If these dramatic emission reductions aren’t realized, Citigroup’s paper adds, “the environmental damage and wealth destruction associated with more than 3.0 degrees Celsius global warming is likely to be vast.”

For example, in one of the first efforts to gauge the impact of climate risk to financial assets, researchers at the London School of Economics estimated in 2016 that current warming trends put US$2.5 trillion of global financial assets in peril.

Moreover, the costs associated with such physical risks are already materializing. Citigroup’s paper reports that the average annual number of extreme weather events has more than tripled since the 1980s. And, the report adds, the economic cost of these events has been above the long-term average in seven of the past 10 years.

As a result, Citigroup’s report concludes: “Some realization of physical risk associated with climate change is now unavoidable.”

The effects also are likely to be widespread. Citigroup’s report states that to the extent that physical damage is inflicted on insured assets, much of the cost will be borne by insurance companies, reinsurers and the firms and investors having investments exposed to the insurers.

For uninsured assets, the costs could spread to taxpayers if governments decide to bail out the owners of assets damaged due to climate change.

Governments face other major climate-related risks, such as the physical risk to government-owned assets (including real estate) and reduced tax revenue stemming from the costs incurred through natural disasters.

There are numerous other impacts to consider as well: banks may need to hold more capital as both physical and mitigation risks materialize and other corners of the financial markets also are likely to be affected.

For example, rising physical risk could impact traditional financial instruments, such as mortgages, as the costs of property insurance increases due to rising climate-related risks.

Despite these threats, investors are poorly prepared. While regulators have begun pushing companies to provide investors with greater disclosure about the companies’ climate-related risks, the results to date generally appear to be insufficient.

New research from Sustainalytics found that just 16% of 3,000-plus companies listed in the FTSE all world index provide financial disclosure that enables investors to assess the physical climate risks to their property, plant and equipment (PP&E).

Sustainalytics’ report focuses on PP&E disclosures because that’s the asset category most exposed to physical climate risks.
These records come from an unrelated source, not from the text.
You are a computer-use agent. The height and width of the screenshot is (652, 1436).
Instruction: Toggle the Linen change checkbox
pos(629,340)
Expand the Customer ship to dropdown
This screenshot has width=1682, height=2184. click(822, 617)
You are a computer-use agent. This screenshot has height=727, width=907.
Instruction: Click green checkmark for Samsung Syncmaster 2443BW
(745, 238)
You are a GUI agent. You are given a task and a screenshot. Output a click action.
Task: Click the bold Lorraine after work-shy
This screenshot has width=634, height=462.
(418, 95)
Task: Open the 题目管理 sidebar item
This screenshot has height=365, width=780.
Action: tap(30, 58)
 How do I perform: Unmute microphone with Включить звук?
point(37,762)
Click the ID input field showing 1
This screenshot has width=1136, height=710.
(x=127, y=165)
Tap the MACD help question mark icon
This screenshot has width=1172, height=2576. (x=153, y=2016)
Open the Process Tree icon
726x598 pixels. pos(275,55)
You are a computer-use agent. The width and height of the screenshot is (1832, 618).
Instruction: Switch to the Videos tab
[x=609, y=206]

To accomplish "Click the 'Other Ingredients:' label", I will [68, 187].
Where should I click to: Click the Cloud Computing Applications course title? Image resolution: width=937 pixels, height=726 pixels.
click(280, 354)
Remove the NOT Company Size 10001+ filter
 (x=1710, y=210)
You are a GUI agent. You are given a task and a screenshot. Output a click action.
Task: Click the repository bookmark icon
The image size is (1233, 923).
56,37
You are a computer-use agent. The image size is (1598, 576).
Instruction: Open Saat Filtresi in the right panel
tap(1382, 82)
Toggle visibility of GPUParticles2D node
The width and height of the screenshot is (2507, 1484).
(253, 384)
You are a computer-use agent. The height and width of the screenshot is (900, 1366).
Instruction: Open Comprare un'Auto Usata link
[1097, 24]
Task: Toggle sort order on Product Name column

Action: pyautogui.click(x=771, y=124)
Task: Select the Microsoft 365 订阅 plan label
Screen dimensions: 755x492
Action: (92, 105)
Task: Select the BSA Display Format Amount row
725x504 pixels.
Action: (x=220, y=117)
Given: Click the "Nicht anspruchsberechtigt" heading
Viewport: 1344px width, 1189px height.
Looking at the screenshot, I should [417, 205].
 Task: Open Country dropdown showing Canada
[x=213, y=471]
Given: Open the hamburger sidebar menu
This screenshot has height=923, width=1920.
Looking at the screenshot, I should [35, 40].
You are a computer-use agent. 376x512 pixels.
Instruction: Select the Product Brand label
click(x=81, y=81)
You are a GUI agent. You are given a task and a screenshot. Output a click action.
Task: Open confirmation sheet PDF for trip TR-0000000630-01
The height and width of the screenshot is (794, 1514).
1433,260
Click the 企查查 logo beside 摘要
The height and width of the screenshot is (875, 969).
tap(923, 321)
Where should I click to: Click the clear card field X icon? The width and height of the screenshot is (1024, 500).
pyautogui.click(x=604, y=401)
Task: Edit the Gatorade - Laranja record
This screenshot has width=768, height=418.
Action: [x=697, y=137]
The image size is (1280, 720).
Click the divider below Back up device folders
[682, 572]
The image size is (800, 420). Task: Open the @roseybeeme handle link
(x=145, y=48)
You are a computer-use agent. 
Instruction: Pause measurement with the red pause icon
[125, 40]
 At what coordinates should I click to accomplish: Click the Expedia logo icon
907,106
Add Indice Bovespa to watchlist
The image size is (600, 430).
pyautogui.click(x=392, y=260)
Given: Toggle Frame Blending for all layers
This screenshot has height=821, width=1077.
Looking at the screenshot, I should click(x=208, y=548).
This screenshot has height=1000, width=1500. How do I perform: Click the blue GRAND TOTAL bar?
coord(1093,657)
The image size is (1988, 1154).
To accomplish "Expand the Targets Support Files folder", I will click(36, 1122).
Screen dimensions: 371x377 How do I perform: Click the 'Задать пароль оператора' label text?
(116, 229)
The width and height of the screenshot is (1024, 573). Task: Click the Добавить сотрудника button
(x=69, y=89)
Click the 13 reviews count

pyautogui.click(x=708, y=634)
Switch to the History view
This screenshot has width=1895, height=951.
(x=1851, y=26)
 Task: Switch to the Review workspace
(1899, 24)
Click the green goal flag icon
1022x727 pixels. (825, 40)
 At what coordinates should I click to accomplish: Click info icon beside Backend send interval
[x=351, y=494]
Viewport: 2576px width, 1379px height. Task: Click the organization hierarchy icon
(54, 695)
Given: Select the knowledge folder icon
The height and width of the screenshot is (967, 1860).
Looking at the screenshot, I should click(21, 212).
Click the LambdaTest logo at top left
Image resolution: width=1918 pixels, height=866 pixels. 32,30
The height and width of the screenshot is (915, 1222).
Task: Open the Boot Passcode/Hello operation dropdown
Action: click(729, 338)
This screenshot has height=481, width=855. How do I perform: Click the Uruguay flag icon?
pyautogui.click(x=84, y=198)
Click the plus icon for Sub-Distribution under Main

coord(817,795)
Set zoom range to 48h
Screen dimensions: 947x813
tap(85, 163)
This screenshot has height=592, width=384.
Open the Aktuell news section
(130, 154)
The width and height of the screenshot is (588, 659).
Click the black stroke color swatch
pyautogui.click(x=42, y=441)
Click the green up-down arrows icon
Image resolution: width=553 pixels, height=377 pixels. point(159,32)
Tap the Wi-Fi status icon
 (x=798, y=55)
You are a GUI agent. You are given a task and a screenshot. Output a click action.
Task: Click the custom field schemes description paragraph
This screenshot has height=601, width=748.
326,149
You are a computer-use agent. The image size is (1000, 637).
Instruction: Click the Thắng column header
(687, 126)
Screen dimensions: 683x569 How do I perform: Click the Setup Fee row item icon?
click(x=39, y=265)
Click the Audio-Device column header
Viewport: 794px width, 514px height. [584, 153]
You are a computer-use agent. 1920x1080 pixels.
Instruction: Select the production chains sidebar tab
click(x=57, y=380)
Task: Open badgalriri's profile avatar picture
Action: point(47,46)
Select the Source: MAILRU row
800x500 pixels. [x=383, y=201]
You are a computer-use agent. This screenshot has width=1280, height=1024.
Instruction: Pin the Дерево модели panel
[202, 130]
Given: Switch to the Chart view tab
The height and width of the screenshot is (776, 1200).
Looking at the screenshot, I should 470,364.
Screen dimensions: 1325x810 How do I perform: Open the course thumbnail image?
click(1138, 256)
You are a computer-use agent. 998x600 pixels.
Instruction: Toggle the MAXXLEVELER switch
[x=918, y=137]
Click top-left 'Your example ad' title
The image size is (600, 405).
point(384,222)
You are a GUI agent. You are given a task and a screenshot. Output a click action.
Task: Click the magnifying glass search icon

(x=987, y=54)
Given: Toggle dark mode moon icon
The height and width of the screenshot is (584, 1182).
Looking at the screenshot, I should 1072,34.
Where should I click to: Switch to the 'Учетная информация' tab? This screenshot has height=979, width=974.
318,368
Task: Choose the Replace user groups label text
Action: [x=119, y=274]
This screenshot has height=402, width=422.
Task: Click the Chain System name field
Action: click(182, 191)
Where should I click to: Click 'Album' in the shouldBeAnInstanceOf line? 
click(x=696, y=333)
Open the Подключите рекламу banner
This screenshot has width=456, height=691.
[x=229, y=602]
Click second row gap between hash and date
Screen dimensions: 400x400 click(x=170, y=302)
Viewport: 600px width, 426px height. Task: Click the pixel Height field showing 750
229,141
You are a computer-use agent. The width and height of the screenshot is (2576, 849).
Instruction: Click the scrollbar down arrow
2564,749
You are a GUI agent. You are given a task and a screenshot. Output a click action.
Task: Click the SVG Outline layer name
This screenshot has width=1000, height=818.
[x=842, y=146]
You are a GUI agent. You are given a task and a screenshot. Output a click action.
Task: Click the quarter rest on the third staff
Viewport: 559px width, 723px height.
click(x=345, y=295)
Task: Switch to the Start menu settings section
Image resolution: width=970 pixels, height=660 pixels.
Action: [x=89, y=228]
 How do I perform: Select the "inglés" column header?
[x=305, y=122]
The report notes that lack of geographically specific PP&E disclosure makes evaluating these risks difficult.

Ultimately, Sustainalytics’ report concludes, financial statements don’t offer investors much useful insight into the exposure that companies face from physical climate impacts: “Until and unless disclosure practices include location-specific asset information, many investors could face a blind spot.”

In addition, Sustainalytics’ research found that most companies in industries that are highly exposed to physical climate risks aren’t disclosing their risk-mitigation efforts.

“Climate change may be one of the most important risks facing the global economy,” Sustainalytics’ report concludes, “but corporate disclosure practices and climate risk mitigation programs clearly have room to evolve.”